**Work required**
Stop after the line that contains "The height and width of the screenshot is (771, 999)."; until then, restate each line of the entries word for word from the very first.

(Supplied records)

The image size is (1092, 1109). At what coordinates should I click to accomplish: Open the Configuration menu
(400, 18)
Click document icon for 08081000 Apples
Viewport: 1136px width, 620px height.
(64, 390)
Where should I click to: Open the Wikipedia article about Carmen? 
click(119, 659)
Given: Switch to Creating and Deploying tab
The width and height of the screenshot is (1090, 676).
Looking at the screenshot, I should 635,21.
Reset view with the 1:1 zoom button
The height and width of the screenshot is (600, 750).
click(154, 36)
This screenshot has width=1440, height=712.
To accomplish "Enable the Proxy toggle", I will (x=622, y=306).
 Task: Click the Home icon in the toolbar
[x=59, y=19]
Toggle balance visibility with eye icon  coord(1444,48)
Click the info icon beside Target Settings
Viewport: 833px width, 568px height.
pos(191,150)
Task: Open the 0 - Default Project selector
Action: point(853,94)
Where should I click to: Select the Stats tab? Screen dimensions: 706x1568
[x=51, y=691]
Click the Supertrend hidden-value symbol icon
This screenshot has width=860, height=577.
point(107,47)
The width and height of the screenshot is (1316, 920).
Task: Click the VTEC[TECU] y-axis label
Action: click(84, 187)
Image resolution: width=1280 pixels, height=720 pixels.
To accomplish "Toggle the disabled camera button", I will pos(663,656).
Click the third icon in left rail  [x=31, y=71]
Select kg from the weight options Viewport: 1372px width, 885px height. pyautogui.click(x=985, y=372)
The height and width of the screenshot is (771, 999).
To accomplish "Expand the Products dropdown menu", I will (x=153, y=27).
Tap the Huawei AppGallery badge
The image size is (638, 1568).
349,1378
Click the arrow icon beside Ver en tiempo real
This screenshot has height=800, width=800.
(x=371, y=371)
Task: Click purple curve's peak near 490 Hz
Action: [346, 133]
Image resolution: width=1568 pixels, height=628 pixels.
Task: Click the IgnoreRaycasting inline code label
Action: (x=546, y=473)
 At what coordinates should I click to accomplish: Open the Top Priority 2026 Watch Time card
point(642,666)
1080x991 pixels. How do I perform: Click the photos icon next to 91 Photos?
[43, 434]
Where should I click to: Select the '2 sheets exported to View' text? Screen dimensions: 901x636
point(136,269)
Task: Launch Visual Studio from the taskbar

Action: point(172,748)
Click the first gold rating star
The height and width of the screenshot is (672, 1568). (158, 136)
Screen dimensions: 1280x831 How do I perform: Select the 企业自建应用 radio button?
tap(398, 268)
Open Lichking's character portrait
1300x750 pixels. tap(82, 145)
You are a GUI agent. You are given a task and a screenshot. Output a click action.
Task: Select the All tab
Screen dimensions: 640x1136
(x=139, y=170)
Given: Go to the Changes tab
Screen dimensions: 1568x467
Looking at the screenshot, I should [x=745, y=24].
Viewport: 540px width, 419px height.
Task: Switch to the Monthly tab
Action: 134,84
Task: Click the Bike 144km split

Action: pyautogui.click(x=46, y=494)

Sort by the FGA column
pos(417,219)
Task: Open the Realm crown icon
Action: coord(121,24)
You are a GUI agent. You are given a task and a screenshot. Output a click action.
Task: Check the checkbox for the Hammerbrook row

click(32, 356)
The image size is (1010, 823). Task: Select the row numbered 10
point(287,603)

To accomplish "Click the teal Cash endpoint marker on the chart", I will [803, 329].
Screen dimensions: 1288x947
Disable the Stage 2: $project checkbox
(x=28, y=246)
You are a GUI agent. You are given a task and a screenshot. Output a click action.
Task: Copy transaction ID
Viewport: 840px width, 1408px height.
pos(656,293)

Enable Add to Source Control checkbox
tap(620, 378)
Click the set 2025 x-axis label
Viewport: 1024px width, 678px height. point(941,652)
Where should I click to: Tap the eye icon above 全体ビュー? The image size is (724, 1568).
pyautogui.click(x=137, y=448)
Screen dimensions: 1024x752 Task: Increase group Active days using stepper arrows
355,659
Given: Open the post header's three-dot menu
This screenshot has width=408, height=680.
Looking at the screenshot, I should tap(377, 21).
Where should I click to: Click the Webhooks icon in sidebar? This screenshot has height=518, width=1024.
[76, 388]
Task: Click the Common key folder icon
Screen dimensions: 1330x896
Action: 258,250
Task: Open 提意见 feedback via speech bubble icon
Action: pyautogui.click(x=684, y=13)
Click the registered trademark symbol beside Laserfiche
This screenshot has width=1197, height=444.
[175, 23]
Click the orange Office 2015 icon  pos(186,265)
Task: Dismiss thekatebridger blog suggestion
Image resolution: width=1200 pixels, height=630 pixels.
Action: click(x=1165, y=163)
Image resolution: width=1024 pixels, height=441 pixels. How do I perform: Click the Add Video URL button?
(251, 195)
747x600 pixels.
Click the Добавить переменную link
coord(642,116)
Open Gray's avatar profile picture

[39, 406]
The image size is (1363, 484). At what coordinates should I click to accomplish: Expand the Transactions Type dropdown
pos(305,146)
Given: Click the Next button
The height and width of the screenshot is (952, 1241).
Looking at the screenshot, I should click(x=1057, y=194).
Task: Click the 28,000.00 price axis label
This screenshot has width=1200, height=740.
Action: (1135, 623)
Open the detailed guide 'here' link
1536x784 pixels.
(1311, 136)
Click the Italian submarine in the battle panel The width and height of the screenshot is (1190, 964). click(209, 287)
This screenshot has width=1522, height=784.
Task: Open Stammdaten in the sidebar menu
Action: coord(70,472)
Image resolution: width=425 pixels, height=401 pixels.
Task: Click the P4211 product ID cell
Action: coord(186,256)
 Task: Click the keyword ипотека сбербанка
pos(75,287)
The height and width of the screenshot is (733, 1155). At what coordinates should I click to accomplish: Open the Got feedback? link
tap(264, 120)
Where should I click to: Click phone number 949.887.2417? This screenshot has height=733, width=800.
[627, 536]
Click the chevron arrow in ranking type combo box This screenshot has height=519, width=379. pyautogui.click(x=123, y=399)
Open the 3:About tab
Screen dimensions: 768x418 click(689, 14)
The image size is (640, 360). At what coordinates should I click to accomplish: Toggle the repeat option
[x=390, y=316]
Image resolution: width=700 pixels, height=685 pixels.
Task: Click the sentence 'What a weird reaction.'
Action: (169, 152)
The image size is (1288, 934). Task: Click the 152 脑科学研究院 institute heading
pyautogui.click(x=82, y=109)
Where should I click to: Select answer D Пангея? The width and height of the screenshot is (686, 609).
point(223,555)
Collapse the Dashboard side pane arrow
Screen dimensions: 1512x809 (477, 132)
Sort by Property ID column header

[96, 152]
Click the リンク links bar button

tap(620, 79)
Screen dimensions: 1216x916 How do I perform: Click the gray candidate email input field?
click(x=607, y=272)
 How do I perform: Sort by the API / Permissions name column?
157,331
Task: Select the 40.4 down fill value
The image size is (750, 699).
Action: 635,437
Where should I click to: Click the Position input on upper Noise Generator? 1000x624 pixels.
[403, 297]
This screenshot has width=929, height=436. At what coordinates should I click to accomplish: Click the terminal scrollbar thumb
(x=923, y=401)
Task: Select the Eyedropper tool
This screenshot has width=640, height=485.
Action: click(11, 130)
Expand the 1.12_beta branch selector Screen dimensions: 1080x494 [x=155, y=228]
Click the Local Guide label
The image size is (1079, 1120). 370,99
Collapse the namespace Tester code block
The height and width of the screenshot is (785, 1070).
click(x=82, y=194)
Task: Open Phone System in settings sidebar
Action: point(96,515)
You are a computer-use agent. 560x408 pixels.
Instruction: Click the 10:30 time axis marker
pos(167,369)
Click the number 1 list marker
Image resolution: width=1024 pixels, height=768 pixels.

(End Supplied records)

**Response to this task**
The image size is (1092, 1109). At what coordinates should I click to accomplish: Open the Configuration menu
(400, 18)
Click document icon for 08081000 Apples
Viewport: 1136px width, 620px height.
(64, 390)
Where should I click to: Open the Wikipedia article about Carmen? 
click(119, 659)
Given: Switch to Creating and Deploying tab
The width and height of the screenshot is (1090, 676).
Looking at the screenshot, I should 635,21.
Reset view with the 1:1 zoom button
The height and width of the screenshot is (600, 750).
click(154, 36)
This screenshot has width=1440, height=712.
To accomplish "Enable the Proxy toggle", I will (x=622, y=306).
 Task: Click the Home icon in the toolbar
[x=59, y=19]
Toggle balance visibility with eye icon  coord(1444,48)
Click the info icon beside Target Settings
Viewport: 833px width, 568px height.
pos(191,150)
Task: Open the 0 - Default Project selector
Action: point(853,94)
Where should I click to: Select the Stats tab? Screen dimensions: 706x1568
[x=51, y=691]
Click the Supertrend hidden-value symbol icon
This screenshot has width=860, height=577.
point(107,47)
The width and height of the screenshot is (1316, 920).
Task: Click the VTEC[TECU] y-axis label
Action: click(84, 187)
Image resolution: width=1280 pixels, height=720 pixels.
To accomplish "Toggle the disabled camera button", I will pos(663,656).
Click the third icon in left rail  [x=31, y=71]
Select kg from the weight options Viewport: 1372px width, 885px height. pyautogui.click(x=985, y=372)
The height and width of the screenshot is (771, 999).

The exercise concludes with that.